Decided on January 27, 2011
Gonzalez, P.J., Sweeny, Acosta, Freedman, Abdus-Salaam, JJ.
4114 109964/06

[*1]In re Rudranu Toolasprashad, Petitioner-Respondent,

v

Raymond W. Kelly, as Police Commissioner of the City of New York, et al., Respondents-Appellants.




Michael A. Cardozo, Corporation Counsel, New York (Julian L.
Kalkstein of counsel), for appellants.
Thomas Torto, New York, for respondent.

Order, Supreme Court, New York County (Marilyn Shafer, J.), entered July 13, 2007, which granted the petition to annul respondents' determination to terminate petitioner's employment after a hearing held in his absence to the extent of remanding the matter to respondents for a full hearing on proper notice to petitioner, unanimously affirmed, without costs.
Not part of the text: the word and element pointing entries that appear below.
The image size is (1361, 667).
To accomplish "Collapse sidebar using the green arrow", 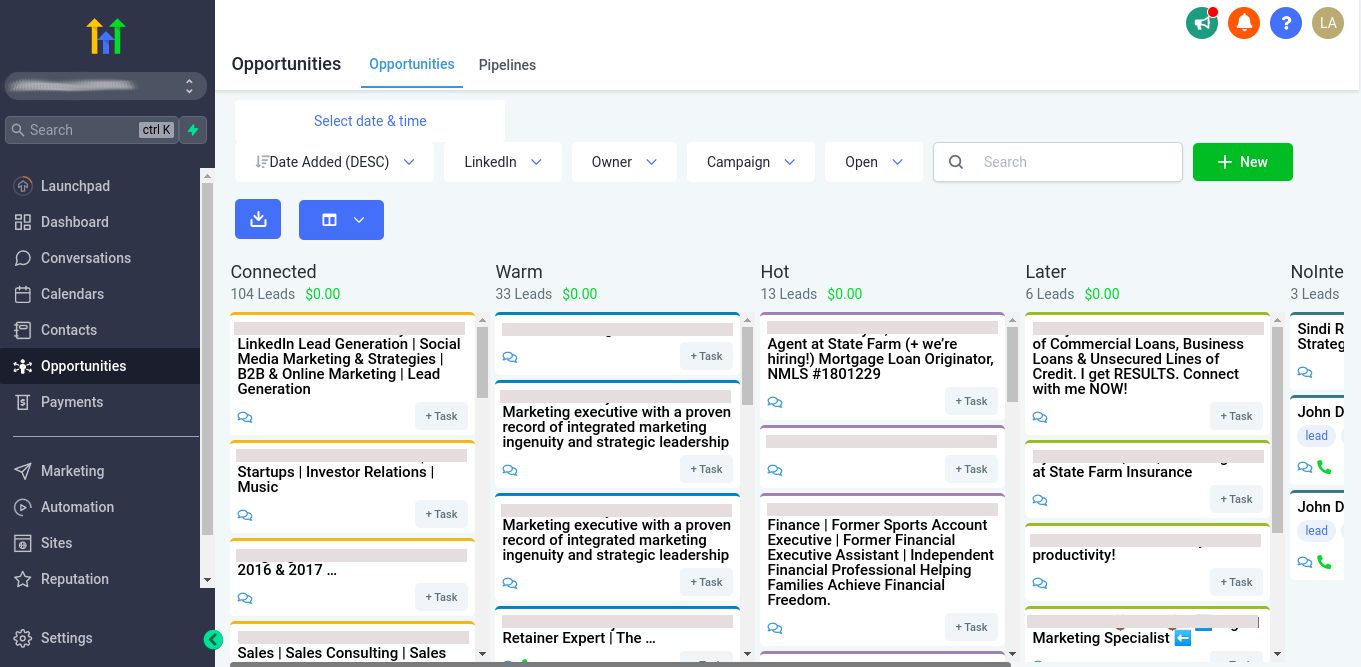I will tap(213, 640).
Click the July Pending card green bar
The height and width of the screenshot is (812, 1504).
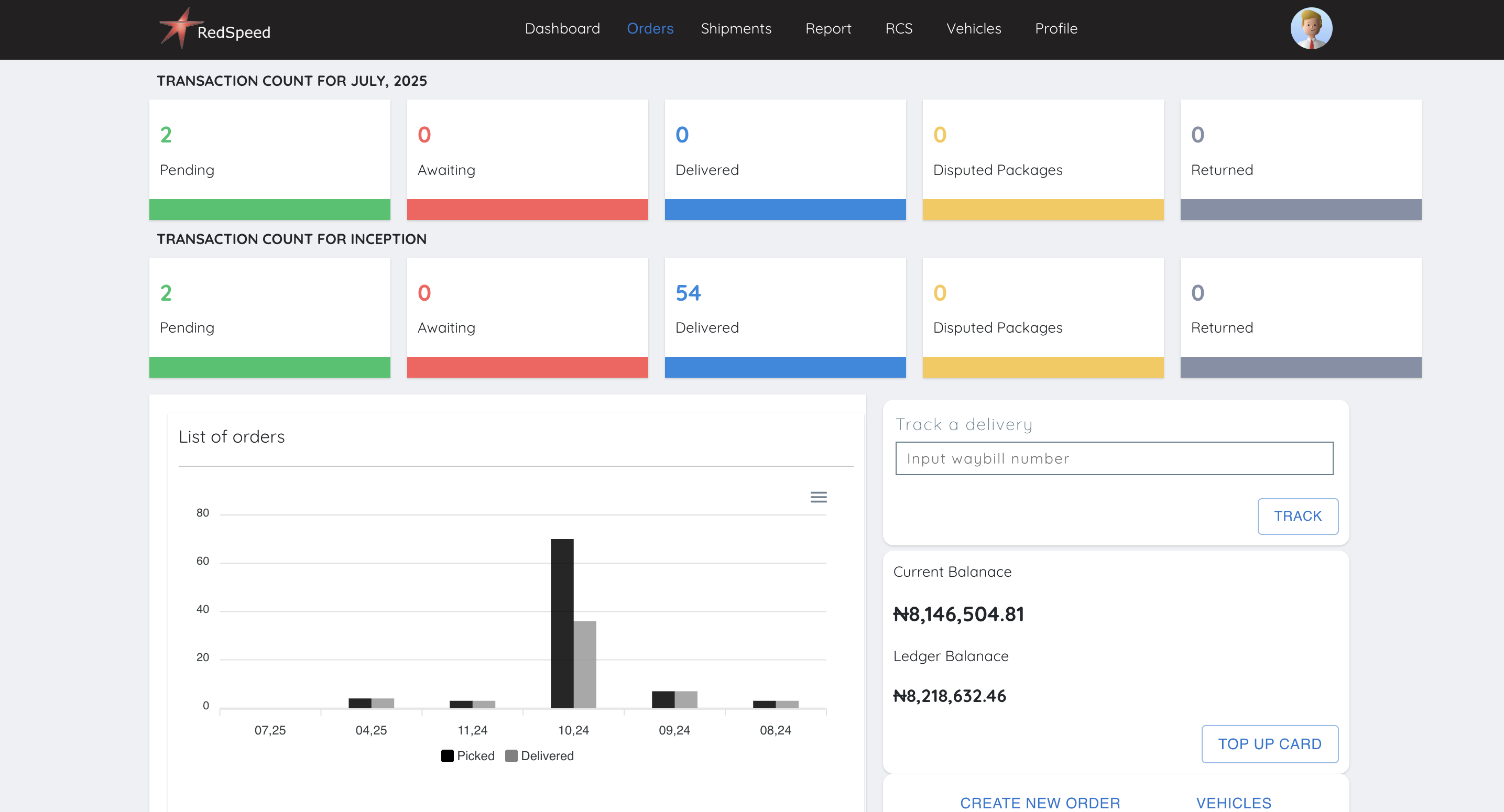tap(269, 210)
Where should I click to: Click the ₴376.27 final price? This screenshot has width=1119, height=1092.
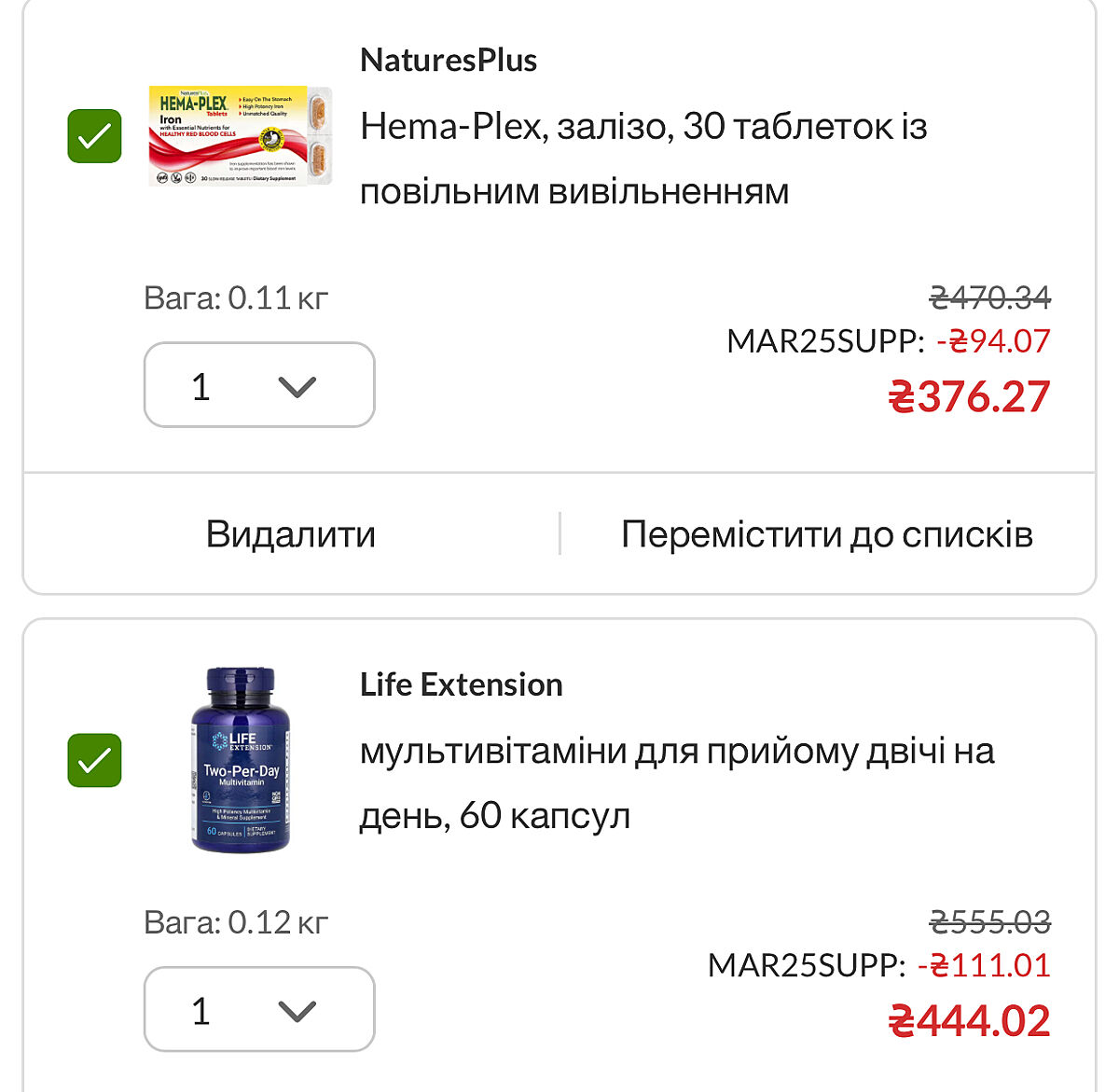[969, 396]
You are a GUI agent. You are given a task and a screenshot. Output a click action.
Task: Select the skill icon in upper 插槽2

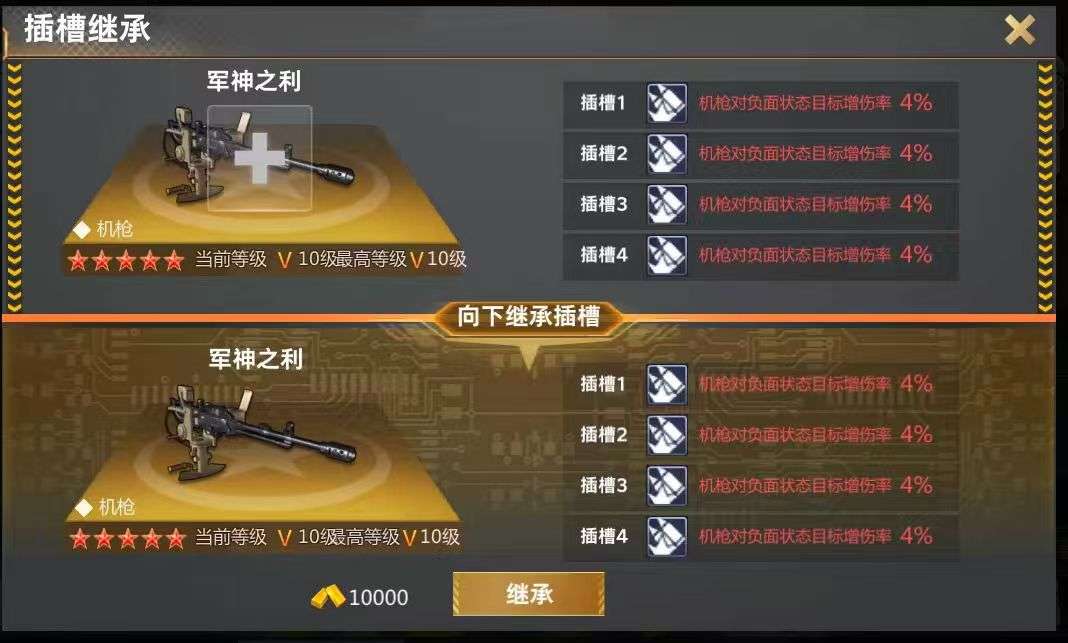click(666, 153)
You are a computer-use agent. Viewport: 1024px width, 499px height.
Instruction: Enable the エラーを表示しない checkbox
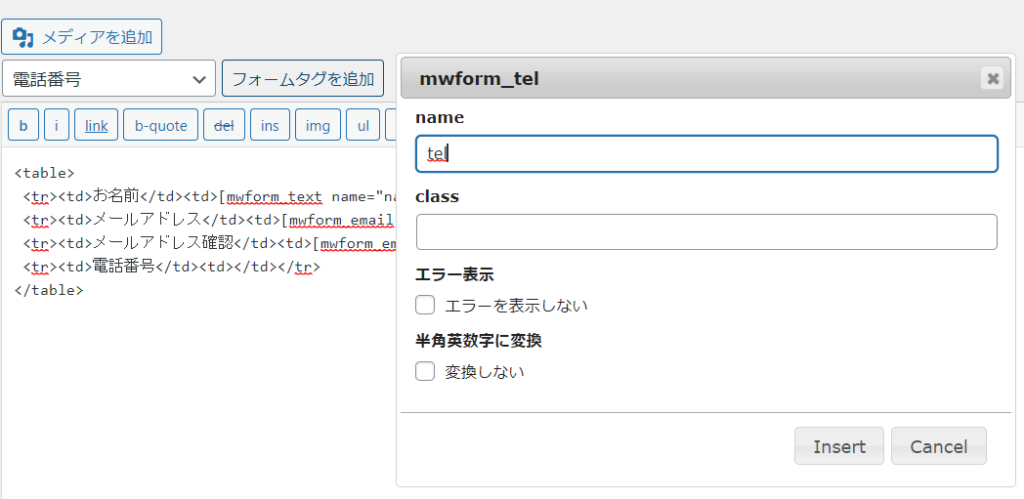[x=425, y=305]
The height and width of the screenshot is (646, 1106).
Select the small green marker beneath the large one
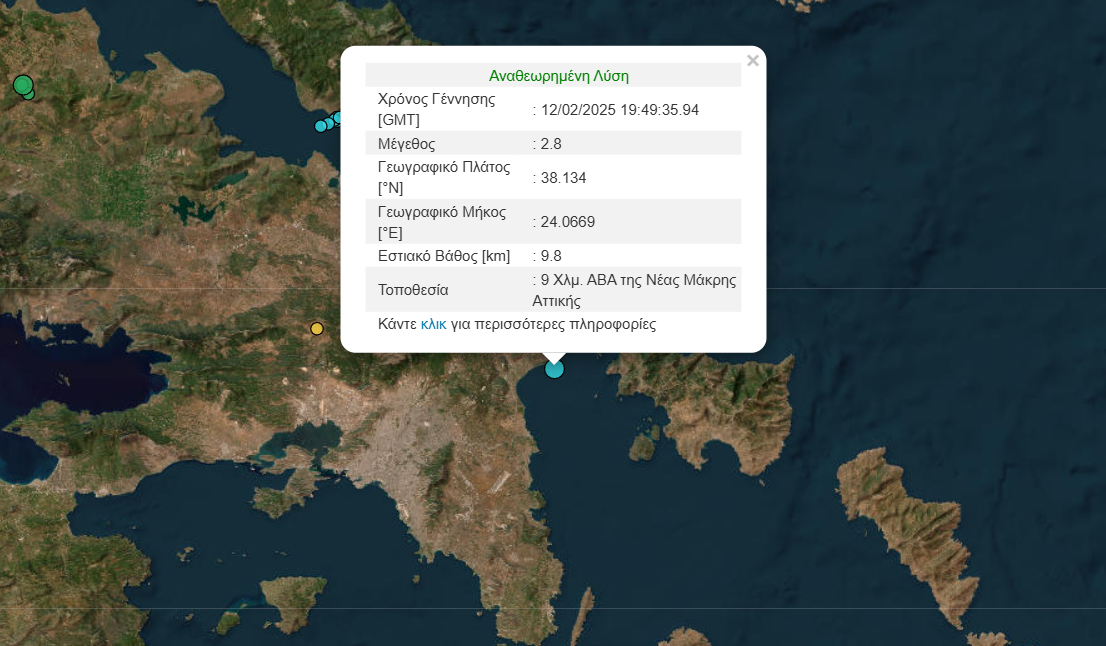(29, 95)
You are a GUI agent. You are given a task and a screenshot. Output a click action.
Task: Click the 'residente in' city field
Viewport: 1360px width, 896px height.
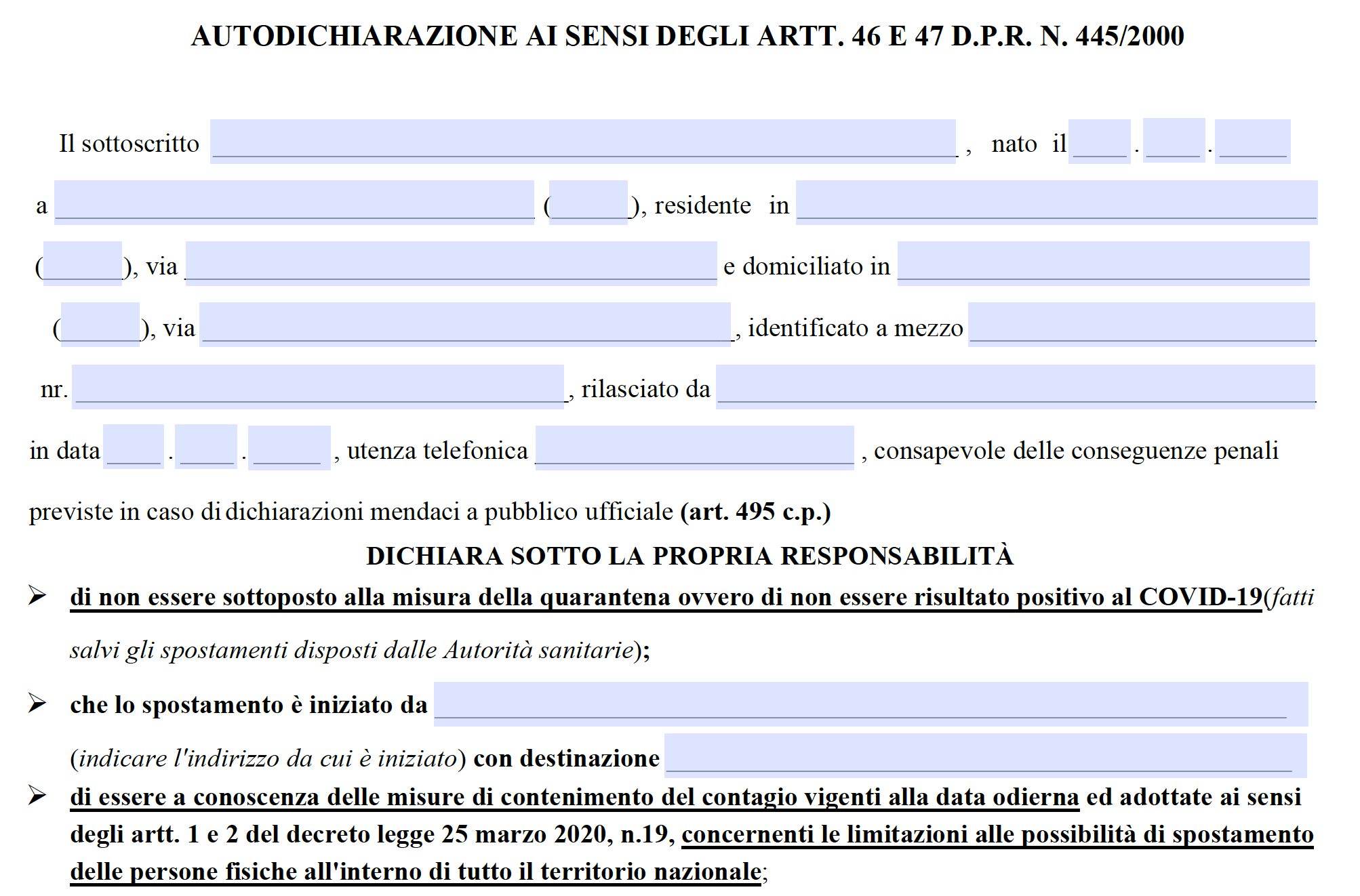(x=1056, y=202)
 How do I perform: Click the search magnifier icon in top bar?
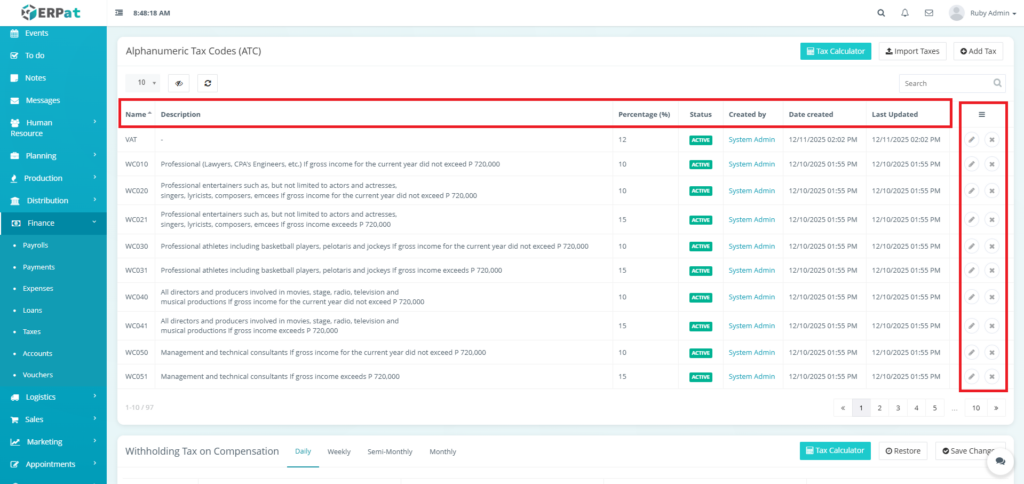point(881,13)
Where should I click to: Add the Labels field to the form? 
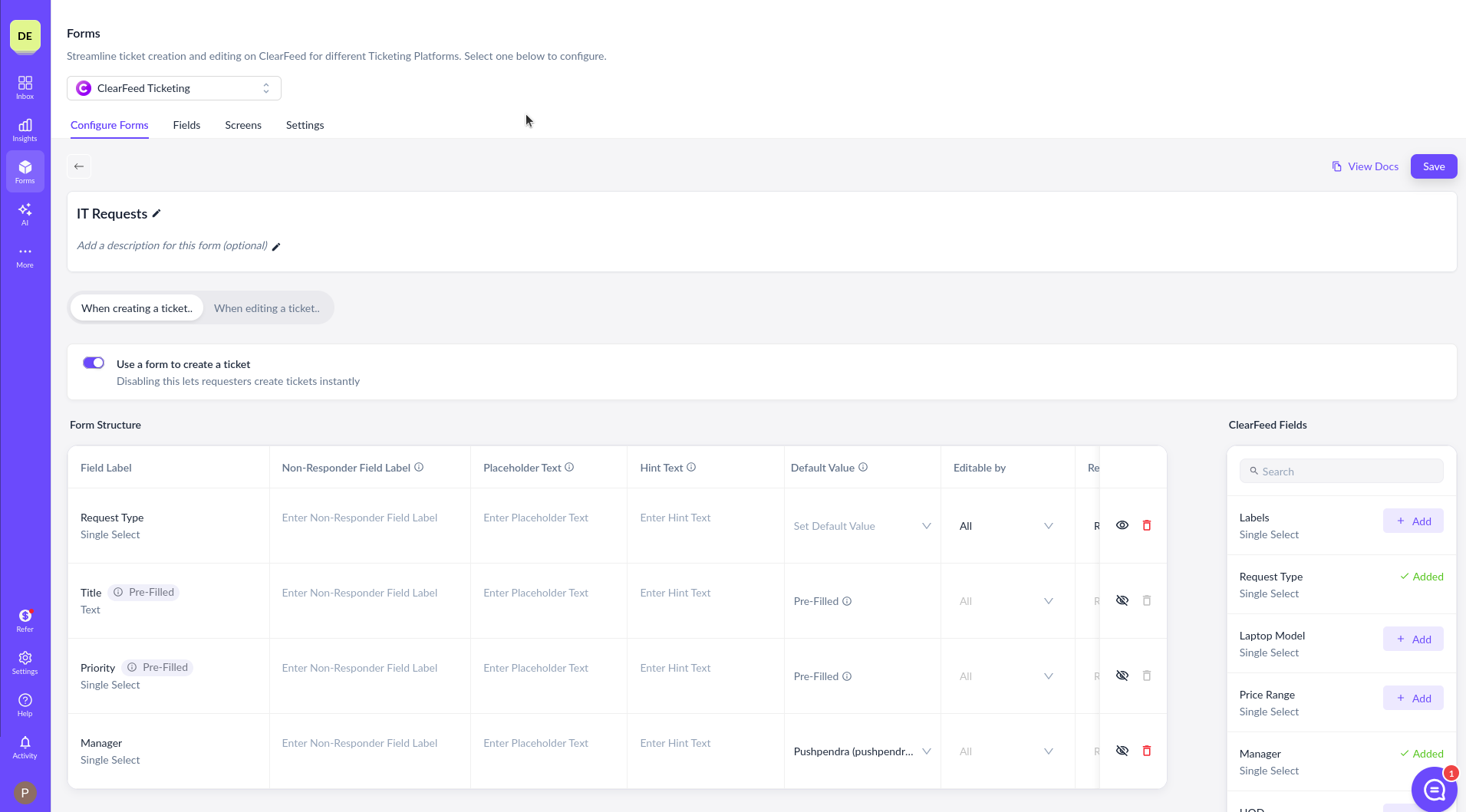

The hearing officer's determination that petitioner's failure to appear for the hearing was without good cause was based on his finding that respondents had made diligent efforts to serve petitioner with the charges against him and to notify him of the hearing and that petitioner had not provided proper contact information in Peru, where he was on leave. However, while the transcript of the hearing reflects that certain proof of service was submitted, the sole evidence of respondents'
attempted service in Lima was counsel's hearsay representations. Thus, the determination that petitioner's failure to appear was without good cause lacked the requisite proof (see People ex rel. Griffin v Walters, 83 AD2d 618 [1981]). Respondents point out that the technical rules of evidence need not be complied with in disciplinary proceedings before administrative bodies (see Sander v New York City Dept. of Transp., 23 AD3d 156 [2005]). However, the deficiency in the proof of their efforts to effect service in Lima goes beyond the lack of technical compliance.

"[N]otice reasonably calculated . . . to apprise the interested parties of the pendency of the action and afford them an opportunity to present their objections" is a fundamental requirement of due process (Matter of Alvarado v State of N.Y., Dept. of State, Div. of State Athletic Commn., 110 AD2d 583, 584 [1985]). Rules of City of New York Police Department (38 RCNY) § 15-03 provides that "[s]ervice of the Charges and Specifications shall be made in a manner reasonably calculated to achieve actual notice to the respondent" and that "[a]ppropriate proof of service shall be required" (subd [b][2]). It further requires service of the notice of the hearing date, time and place (subd [d][1]) and "[a]ppropriate proof of service" thereof (subd [d][2]). Respondents' failure to satisfy their obligation to provide petitioner with notice renders the decision to hold the [*2]
hearing in his absence arbitrary and capricious (see Matter of Blackman v Perales, 188 AD2d 339 [1992]).

THIS CONSTITUTES THE DECISION AND ORDER OF THE SUPREME COURT, APPELLATE DIVISION, FIRST DEPARTMENT.